Recorded data
• • • •
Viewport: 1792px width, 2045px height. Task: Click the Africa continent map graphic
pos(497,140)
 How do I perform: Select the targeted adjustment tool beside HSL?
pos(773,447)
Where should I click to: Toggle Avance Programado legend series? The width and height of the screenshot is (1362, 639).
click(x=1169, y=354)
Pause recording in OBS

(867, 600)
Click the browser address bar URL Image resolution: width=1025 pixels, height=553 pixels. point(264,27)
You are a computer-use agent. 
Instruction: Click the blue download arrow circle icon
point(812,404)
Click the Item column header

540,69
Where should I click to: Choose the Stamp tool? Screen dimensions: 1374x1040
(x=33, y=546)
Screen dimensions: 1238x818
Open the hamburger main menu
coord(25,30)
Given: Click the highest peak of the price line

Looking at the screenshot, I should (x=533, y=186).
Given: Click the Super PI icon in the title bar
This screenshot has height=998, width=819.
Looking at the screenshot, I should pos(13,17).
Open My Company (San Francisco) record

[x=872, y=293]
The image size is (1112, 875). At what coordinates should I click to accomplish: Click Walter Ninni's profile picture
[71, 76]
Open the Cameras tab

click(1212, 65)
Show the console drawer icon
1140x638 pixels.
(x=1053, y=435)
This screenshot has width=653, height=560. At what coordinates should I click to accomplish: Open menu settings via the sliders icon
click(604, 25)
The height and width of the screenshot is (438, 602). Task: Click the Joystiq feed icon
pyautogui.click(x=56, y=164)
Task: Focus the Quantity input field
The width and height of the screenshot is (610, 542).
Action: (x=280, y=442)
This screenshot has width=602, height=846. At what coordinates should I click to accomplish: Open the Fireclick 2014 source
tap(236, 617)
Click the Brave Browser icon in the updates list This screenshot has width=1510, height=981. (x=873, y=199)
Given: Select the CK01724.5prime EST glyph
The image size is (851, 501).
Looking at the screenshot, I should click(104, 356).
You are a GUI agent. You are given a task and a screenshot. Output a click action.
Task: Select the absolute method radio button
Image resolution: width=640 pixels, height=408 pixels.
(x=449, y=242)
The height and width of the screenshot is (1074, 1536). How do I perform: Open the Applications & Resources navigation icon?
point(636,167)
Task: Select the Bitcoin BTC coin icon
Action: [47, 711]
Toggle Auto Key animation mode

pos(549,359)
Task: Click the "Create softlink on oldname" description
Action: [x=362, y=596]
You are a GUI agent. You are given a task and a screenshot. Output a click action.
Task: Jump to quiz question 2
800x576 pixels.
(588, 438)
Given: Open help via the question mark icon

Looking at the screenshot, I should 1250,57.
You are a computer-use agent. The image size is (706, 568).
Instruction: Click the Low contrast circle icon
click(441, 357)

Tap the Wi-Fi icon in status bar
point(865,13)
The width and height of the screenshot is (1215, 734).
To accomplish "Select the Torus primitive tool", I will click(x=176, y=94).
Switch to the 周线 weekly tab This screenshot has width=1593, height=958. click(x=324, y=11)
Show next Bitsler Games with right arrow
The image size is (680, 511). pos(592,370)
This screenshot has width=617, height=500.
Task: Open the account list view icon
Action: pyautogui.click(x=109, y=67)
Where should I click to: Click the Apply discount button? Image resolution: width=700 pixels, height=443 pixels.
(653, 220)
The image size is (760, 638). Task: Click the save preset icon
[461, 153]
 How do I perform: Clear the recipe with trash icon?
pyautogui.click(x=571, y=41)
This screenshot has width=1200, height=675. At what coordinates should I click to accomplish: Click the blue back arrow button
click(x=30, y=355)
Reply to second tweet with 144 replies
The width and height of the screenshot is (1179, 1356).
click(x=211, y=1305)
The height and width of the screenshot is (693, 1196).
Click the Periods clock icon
• • • •
The lines to return are those in the records above that hold the word "agent".

WORKED SOLUTION:
You are a computer-use agent. 
You are a GUI agent. You are given a task and a screenshot. Output a click action.
You are a GUI agent. You are given a task and a screenshot. Output a click action.
You are a computer-use agent. The image size is (706, 568).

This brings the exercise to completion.